Relations between female workers and their bosses deteriorate markedly when profit-sharing schemes are introduced, although the same is not true of men, according to research.
A paper released by Dr Colin Green from Lancaster University’s Management School revealed that males were largely unaffected by pressure from their line managers and colleagues to hit group targets, while the potential for conflict rose in the case of women.
The findings challenge the assumption that giving workers a share in an organisation’s success by apparently aligning their interests with those of managers can lead to increases in productivity, innovation and financial performance, while reducing staff turnover.
The coalition government has presented mutual ownership as a key part of its plans to spin out public sector services to the private sector, holding up retailers such as John Lewis as a successful example of a workers co-operative.

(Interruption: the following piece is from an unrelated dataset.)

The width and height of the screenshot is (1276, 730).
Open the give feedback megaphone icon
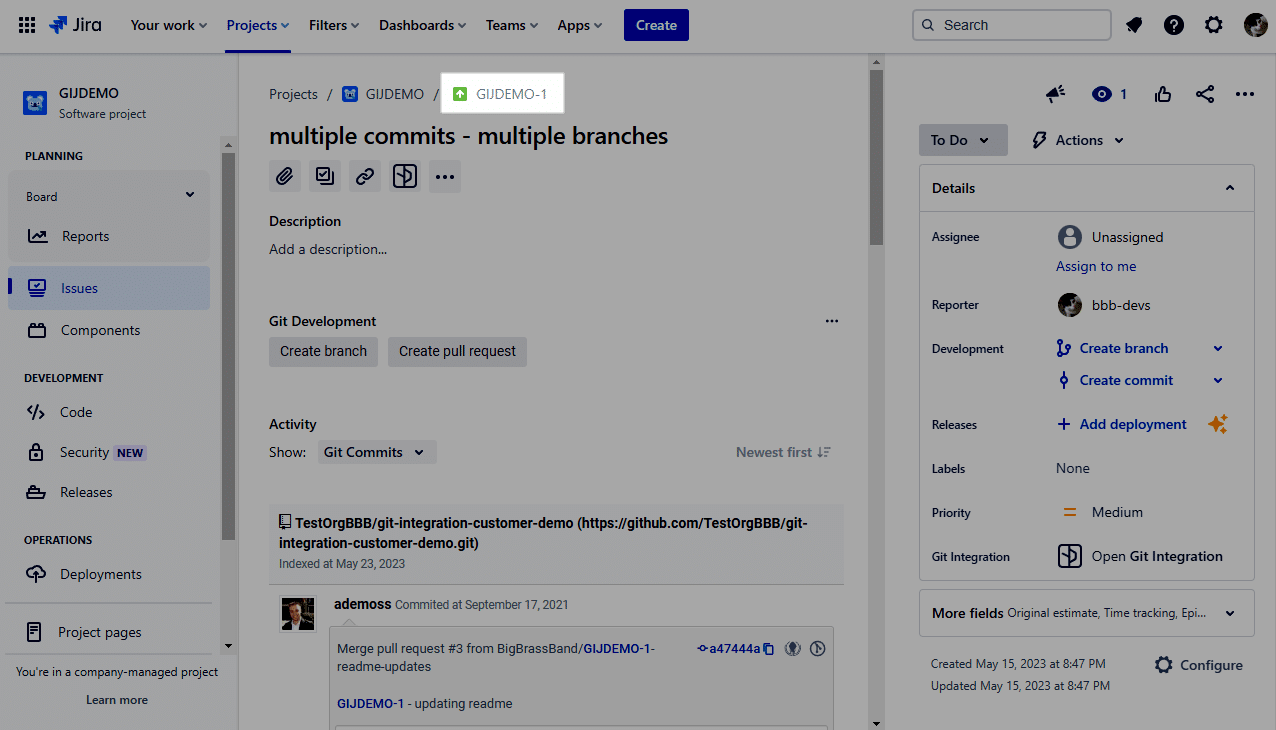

But the study raises questions for employers over whether such renumeration schemes are appropriate for all types of working environment. Green said: “If you are working at a feminised, non-union workforce, you might want to have this in mind that profit-sharing is going to increase ill feeling among the workforce.”
The problem was that women were often in less of a position to respond to pressure from their manager to worker harder and for longer hours due to commitments outside of the workplace. But this situation could upset colleagues who felt that any failure to work harder could jeopardise their own potential share of the profits. As a result, they were inclined to report any shortcomings to line managers.
“Suddenly your boss and co-workers care a lot more about your effort than before. Women have more responsibilities outside the workplace and so find it more difficult to increase their effort,” Green said. “The pressure does not necessarily have to all originate from your boss. If your co-workers see you are not performing, they tell the boss. It increases conflict.”
But the study entitled ‘Profit Sharing and the Quality of Relations with the Boss’ revealed that line managers were also more likely to put workers under pressure, while female staff were more likely to feel resentment over the boss’s pay, status or management style, leading to a deterioration in relations. Trust between colleagues also dropped, although overall job satisfaction remained largely the same.
“The method through which profit-sharing influences productivity and effort remains in doubt. Profit-sharing may increase cooperation and help effort; it may also increase monitoring and pressure,” Green said. “We have emphasised that much of either influence will flow through the supervisors. As a consequence, the way in which profit-sharing changes relations between workers and supervisor helps identify which influence may be predominant.”